**SELECTED PASSAGE:**
>> START
Check if a matrix is a Toeplitz matrix

Question

You will be given a two-dimensional array and a number and you are asked to find whether the given matrix is Toeplitz or not. A matrix is a Toeplitz matrix if every descending diagonal, going from left to right, has only one distinct element. That is, it should be in the form:

Input Format:

You will be given a function which will take two-dimensional matrix as argument.

Output Format:

Return 1 from the function if the matrix is Toeplitz, else return -1.

Constraints:

3 < n,m < 10,000,000

where n is the number of rows while m will be the number of columns.

Sample Test Case:

Sample Input :
4 
5
6 7 8 9 2
4 6 7 8 9
1 4 6 7 8
0 1 4 6 7 

Sample Output : 
1 

Scoring

This is code-golf, so the shortest answer in bytes wins.
>> END
**WORK TO DO:**
**A.** In the Toeplitz matrix challenge, what should the function return when the matrix is not Toeplitz?
**B.** List every row of the matrix given under "Sample Input" in the Toeplitz matrix challenge.
**C.** Write the next part of the Toeplitz matrix challenge, picking up after its last line.

**EXCERPTED RECORDS:**
>> START
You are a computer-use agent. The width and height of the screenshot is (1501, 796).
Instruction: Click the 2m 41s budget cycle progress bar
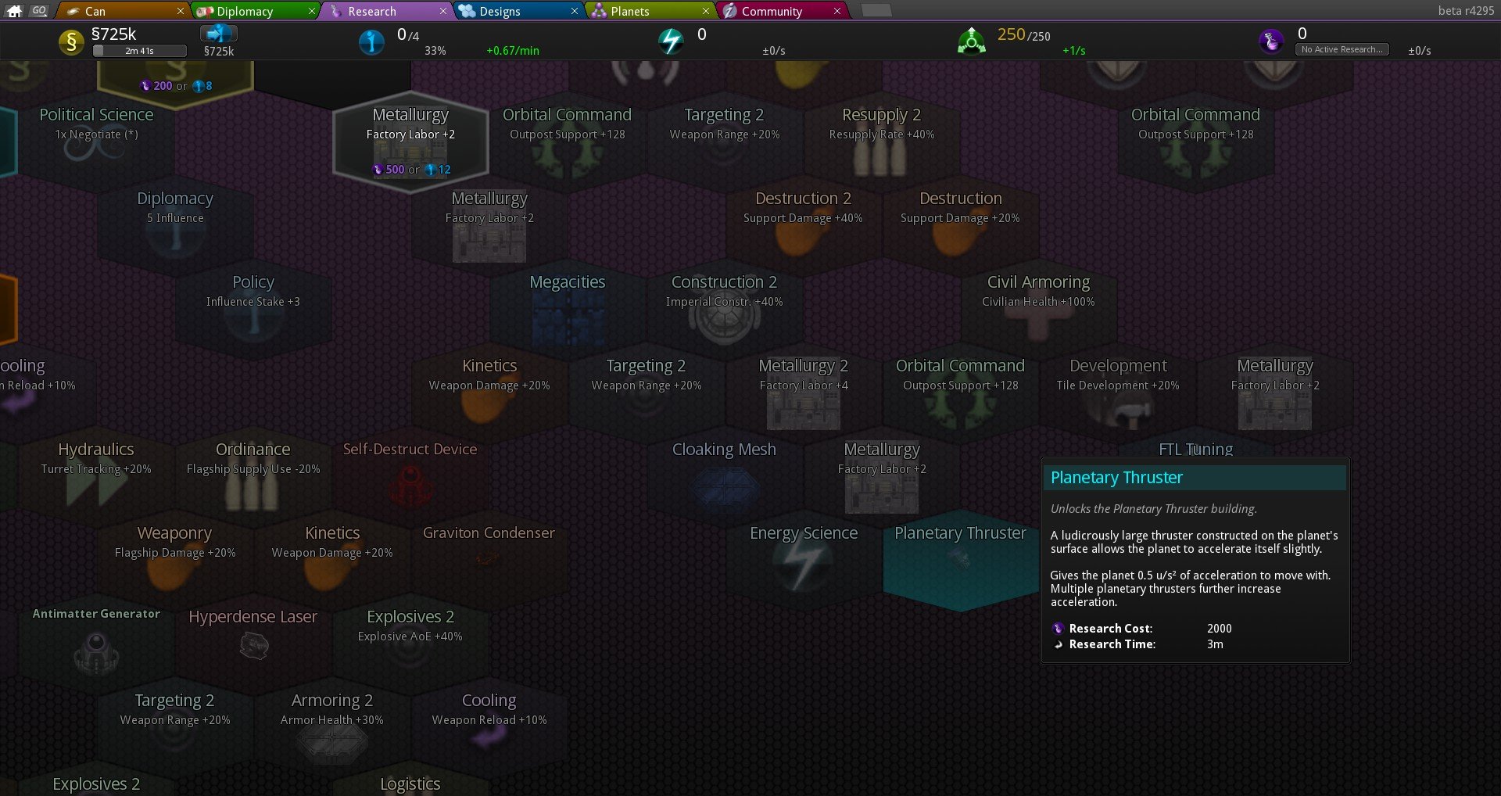(140, 51)
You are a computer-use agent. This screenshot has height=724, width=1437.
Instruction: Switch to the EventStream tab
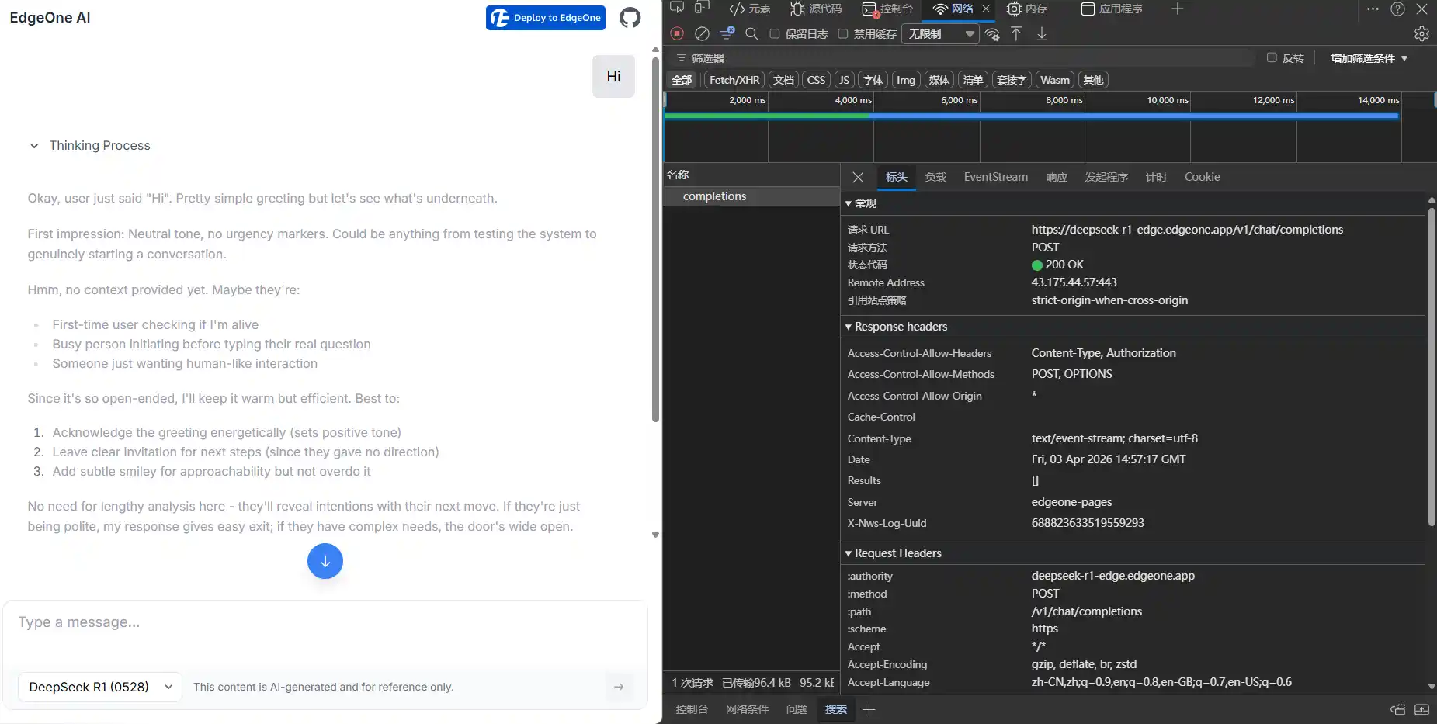point(995,177)
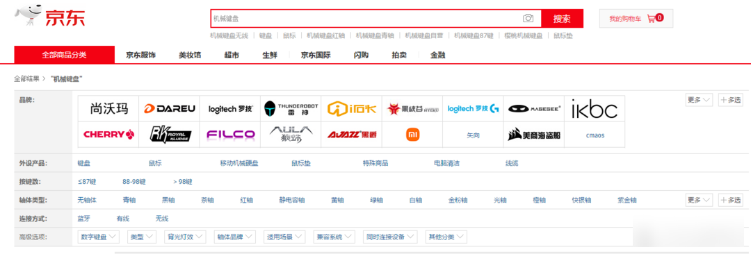Open the 背光灯效 dropdown
The width and height of the screenshot is (751, 254).
(184, 237)
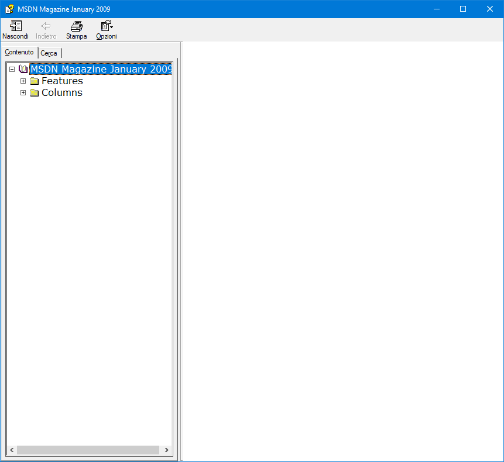Open the Opzioni toolbar icon

(106, 26)
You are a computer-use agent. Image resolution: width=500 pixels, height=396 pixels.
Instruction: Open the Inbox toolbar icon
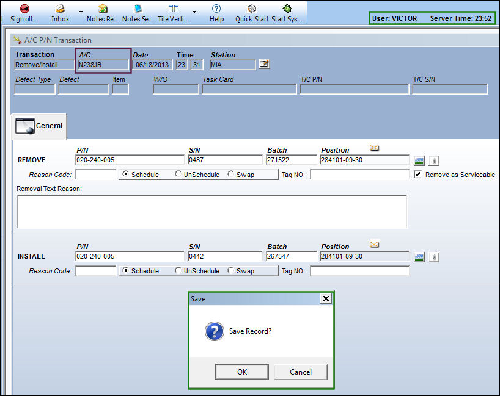(x=60, y=9)
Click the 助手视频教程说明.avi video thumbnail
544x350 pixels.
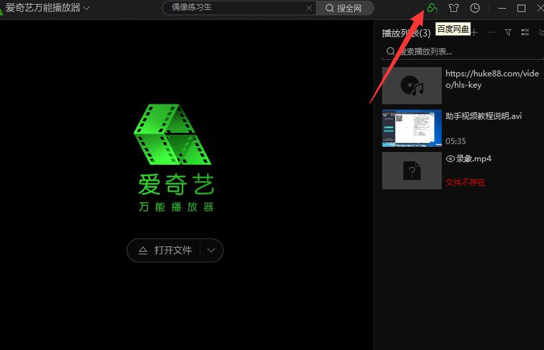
>> END
**EXERCISE RESULTS:**
**A.** -1

**B.**
6 7 8 9 2
4 6 7 8 9
1 4 6 7 8
0 1 4 6 7

**C.**
Answer 1

Mathematica, 42 bytes

2Boole[#==ToeplitzMatrix[#&@@@#,#&@@#]]-1&

Mathematica doesn't have a built-in to check whether something is a Toeplitz matrix, but it does have a built-in to generate one. So we generate one from the first column (#&@@@#) and the first row (#&@@#) of the input and check whether it's equal to the input. To convert the True/False result to 1/-1 we use Boole (to give 1 or 0) and then simply transform the result with 2x-1.

Answer 2

Octave, 30 bytes

I'm assuming I don't have to handle 1,000,000x1,000,000 matrices as it says in the challenge. This works for matrices that don't exceed the available memory (less than 1 TB in my case).

@(x)x==toeplitz(x(:,1),x(1,:))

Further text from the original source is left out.